Unnamed: 0,anon,purchase_k,S_k,S_next,added_ecosystem
3,ANON_0000019,2,bottle,bottle,
4,ANON_0000019,3,bottle,bottle,
6,ANON_0000027,2,"bottle, pitcher","bottle, pitcher",pitcher
7,ANON_0000027,3,"bottle, pitcher","bottle, pitcher",
14,ANON_0000050,2,bottle,bottle,
15,ANON_0000050,3,bottle,bottle,
18,ANON_0000057,2,bottle,bottle,
19,ANON_0000057,3,bottle,"bottle, other",
21,ANON_0000058,2,pitcher,"bottle, pitcher",
22,ANON_0000058,3,"bottle, pitcher","bottle, pitcher",bottle


In [9]:
(
    trans.apply(
        lambda r: set(r["S_k"].split(", ")) <= set(r["S_next"].split(", ")),
        axis=1
    )
).value_counts()


True    24203
Name: count, dtype: int64

In [10]:
trans["S_k_key"] = trans["S_k"]
trans["S_next_key"] = trans["S_next"]

trans["S_k_key"].nunique()



159

In [11]:
trans["S_next_key"].nunique()

177

In [12]:
trans.groupby(["S_k_key", "S_next_key"]).size().shape[0]


493

In [13]:
cols = [
    "S_k_key",
    "S_next_key",
    "purchase_k"   # keep for stage-specific transitions later
]

trans[cols].to_parquet(
    "../data/interim/markov_transitions_v1.parquet",
    index=False
)


# Model v1 — Step 1 (Owned-ecosystem memory): State construction + transition inspection

## Goal
Extend the baseline structural simulator (v0) by adding **equipment ownership memory**.
We keep the model **structural, transparent, and Markov**, but augment the state.
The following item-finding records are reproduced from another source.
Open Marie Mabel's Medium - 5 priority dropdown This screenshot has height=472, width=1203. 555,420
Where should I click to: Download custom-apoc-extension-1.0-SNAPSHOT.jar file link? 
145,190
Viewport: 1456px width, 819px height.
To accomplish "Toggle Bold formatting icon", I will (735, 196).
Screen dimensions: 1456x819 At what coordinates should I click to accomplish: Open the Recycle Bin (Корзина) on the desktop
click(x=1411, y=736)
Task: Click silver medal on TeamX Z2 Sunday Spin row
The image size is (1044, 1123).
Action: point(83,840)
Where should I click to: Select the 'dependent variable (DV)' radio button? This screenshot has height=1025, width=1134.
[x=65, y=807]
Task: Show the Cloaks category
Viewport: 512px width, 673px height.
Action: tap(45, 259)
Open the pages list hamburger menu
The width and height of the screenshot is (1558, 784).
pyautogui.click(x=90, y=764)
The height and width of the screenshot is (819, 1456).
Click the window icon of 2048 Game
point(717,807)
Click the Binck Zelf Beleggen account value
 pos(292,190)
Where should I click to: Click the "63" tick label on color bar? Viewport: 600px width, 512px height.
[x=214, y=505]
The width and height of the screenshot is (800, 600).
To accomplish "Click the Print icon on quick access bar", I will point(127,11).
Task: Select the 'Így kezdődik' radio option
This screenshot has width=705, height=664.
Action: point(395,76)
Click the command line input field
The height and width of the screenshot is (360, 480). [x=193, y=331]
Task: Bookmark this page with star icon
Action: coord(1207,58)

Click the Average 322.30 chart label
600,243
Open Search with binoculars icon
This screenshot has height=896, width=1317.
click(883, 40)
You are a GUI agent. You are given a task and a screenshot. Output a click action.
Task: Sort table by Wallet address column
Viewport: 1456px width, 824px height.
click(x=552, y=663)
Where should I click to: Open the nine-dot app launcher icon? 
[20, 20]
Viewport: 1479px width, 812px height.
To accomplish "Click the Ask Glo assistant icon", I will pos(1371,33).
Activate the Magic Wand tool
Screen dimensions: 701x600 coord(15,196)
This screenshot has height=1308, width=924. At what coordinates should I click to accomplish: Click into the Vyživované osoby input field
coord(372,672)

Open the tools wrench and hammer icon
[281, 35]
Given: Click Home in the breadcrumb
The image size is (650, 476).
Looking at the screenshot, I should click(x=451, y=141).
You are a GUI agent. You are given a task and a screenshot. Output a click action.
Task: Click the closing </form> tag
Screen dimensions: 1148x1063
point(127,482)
This notebook step builds and validates the owned-ecosystem state:
\[
S_k = \{\text{ecosystems owned up to and including purchase } k\}
\]
and inspects empirical transitions \(S_k \to S_{k+1}\).

---

## Data + scope
- Input table is at **order level**: one row per customer order with `purchase_k ∈ {1..5}` on a 3-year timeline.
- Each order has `ecos_set`: the ecosystems purchased in that order.
- We assume **ownership is monotone** (customers do not "un-own" equipment).

---

## State definition (Model v1)
### Owned ecosystems (memory state)
\[
S_k = \bigcup_{i=1}^{k} \text{ecos\_set}_i
\]
This is **cumulative union** within customer and is **monotone**:
\[
S_{k+1} \supseteq S_k
\]

### Why this matters
Ownership affects future behavior (lock-in, compatibility, refills, cross-sell), so it must be part of the Markov state.  
Model v1 therefore models transitions over **owned sets**, not just "what was bought last time".

---

## Transition table (Markov edges)
We build a transition dataset with one row per **valid consecutive step**:
\[
S_k \to S_{k+1}
\]
Implementation detail:
- We shift within customer to create `S_next` and `k_next`.
- We keep only rows where `k_next = purchase_k + 1`.
- This **drops the last observed order per customer**, because it has no `S_{k+1}`. This is expected: a customer with \(K\) orders has \(K-1\) transitions.

---

## Validation checks (passed)
- Monotonicity: every transition satisfies \(S_k \subseteq S_{k+1}\).
- State-space size is manageable for a structural Markov simulator:
  - `|unique S_k| = 159`
  - `|unique S_next| = 177`
  - `|unique transitions| = 493`

---

## Outputs / artifacts
- Transition-level table `trans` with columns:
  - `anon`, `purchase_k`, `S_k`, `S_next`, `S_k_key`, `S_next_key`, (and optional order-level annotations)
- This completes **Model v1 Step 1**: state construction + empirical transition inspection.

---

## Next notebook (v2)
Use the transition table to estimate:
\[
P(S_{k+1} \mid S_k)
\]
(optionally stage-specific by `k`), then run the structural simulation and validate vs empirical paths.